Ele estava sem o traje ghostface, ele estava... normal. Vestia uma calça preta, moletom preto, seu capuz cobria sua testa, deixando o olhar exposto, mas ele usava uma balaclava preta folgada cobrindo apenas o nariz pra baixo, junto ao pescoço. Eu pude ver os seus olhos... São azuis como um diamante, sua sobrancelha e cílios é da cor loira puxada pro tom de canela, bem típico de russo. E sua pele... era branca como neve, nada muito fora do padrão europeu.

Eu fiquei sem reação por alguns segundos.

-- O que aconteceu? Por que você tá aqui? - ele pergunta calmamente, mas seu tom de voz ainda causa arrepios, é muito profundo, parece que cada palavra perfura sua alma.

-- Ahn... Eu não sei. Você matou... o meu gato. Certo? - ainda com voz de choro, olho diretamente para os olhos dele, quase vendo sua alma, se é que existia.

Ele solta uma risada fraca, desviando o olhar, parecendo que debochou de mim por alguns milésimos. 

-- Não, ele volta amanhã.

Eu nunca senti um peso tão grande sair de meus ombros tão rapidamente igual agora, quase caí no choro, mas me senti fraca até pra isso.

Depois de uns 6 segundos nos encarando, o que pareceu uma eternidade, eu resolvo perguntar qualquer coisa que venha à minha mente:

-- O que você quer comigo? Por que não me fala nada? Eu não sei o que vai acontecer daqui pra frente, eu só quero respostas, não me importo de sofrer fisicamente - [...] - Eu apenas quero um rumo de volta... Eu não sei nem qual é o seu nome. - como já esperado, uma lágrima sai dos meus olhinhos, mereço...
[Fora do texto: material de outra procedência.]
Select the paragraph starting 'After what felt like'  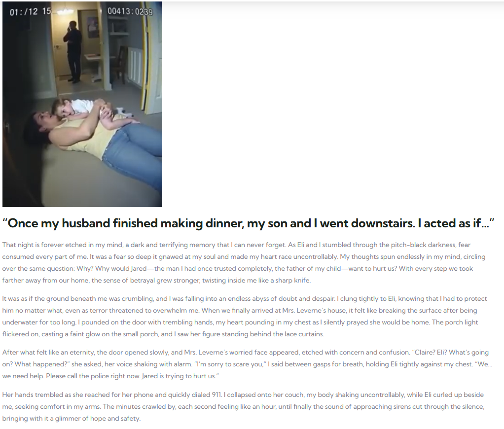click(x=247, y=364)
--  Rhmmmm - ele solta um longo suspiro e começa a se levantar -  Eu só estou te protegendo, nada vai acontecer com você enquanto eu estiver vivo. - suas palavras saíram em um tom como se ele estivesse fazendo o certo, como se ELE não fosse o perigo dessa cidade.

Acabei rindo um pouco, já que estava à beira da loucura, e me recompus. Não sabia o que responder, então tive que assistir ele ir embora em silêncio. Eu só não sabia que aquela seria a última vez que íamos nos ver.

É isto... ele desceu as escadas e nunca mais o vi.

No dia seguinte escuto Dominik miar MUITO alto no primeiro andar, eu o chamei desesperadamente e ele subiu o mais rápido que eu já vi um felino correr. Chorei horrores ao ver meu filho vivo, meu coração acabara de adquirir um curativo também.

Passaram 2 semanas e eu já estava quase zero pra voltar às minhas atividades. 3 semanas, 4... Passaram meses... Anos. 4 anos pra ser mais exata. Aqui estava eu, 100% curada e vivendo minha vida normalmente (ainda com depressão crônica). Fui promovida no trabalho e fiz mais amigas também, apesar de serem amizades rasas ainda. A enorme cicatriz na minha cintura revivia todo o meu trauma, todos os dias. Mas nunca mais ele deu sinal de vida, não apareceu mais notícias dele na TV, a cidade se encontrava em paz. Ele su-miu. Pelo que foram descobrindo durante todo esse tempo, ele havia feito mais de 20 vítimas, ele modificava sua marca registrada a cada 2 vítimas, esse foi o padrão decodificado pela polícia. Quando eu descobri isso passei o dia todo vomitando, me embrulho só de lembrar...

Jessica, minha antiga amiga, acabou cuidando de mim todo esse período, a companhia dela era um remédio e tanto. Amanda e Karen eram as 2 amigas novas que fiz esse ano. Elas viviam pra me chamar pra beber aos sábados. Eu não curto muito, mas me reúno mesmo assim pra manter a amizade, afinal, juntavam vários amigos, não somente nós 3. Agora eu já tenho 28 anos, e elas também. Aprendi muita coisa nesse tempinho, mas minha mente manteve algumas rachaduras, umas sequelas... Eu não me sentia 100% bem em nada, absolutamente nada. O mundo perdeu a graça pra mim depois daquilo... Nem a morte dos meus pais me impactou tanto. 

Hoje era sábado, agora exatamente 22:40, estamos bebendo no bar e batendo um papo tranquilo, até todos cansarem e começarem a se despedir.

-- Tchau tchau, até segunda no trabalho!! Hahah [...] tabom, beijos meninas, tchau meninos! Boa noite pra vocês.

Todo sábado era a mesma coisa, elas me faziam beber pra caralho e ninguém estava nem aí em como voltariam pra casa seguros.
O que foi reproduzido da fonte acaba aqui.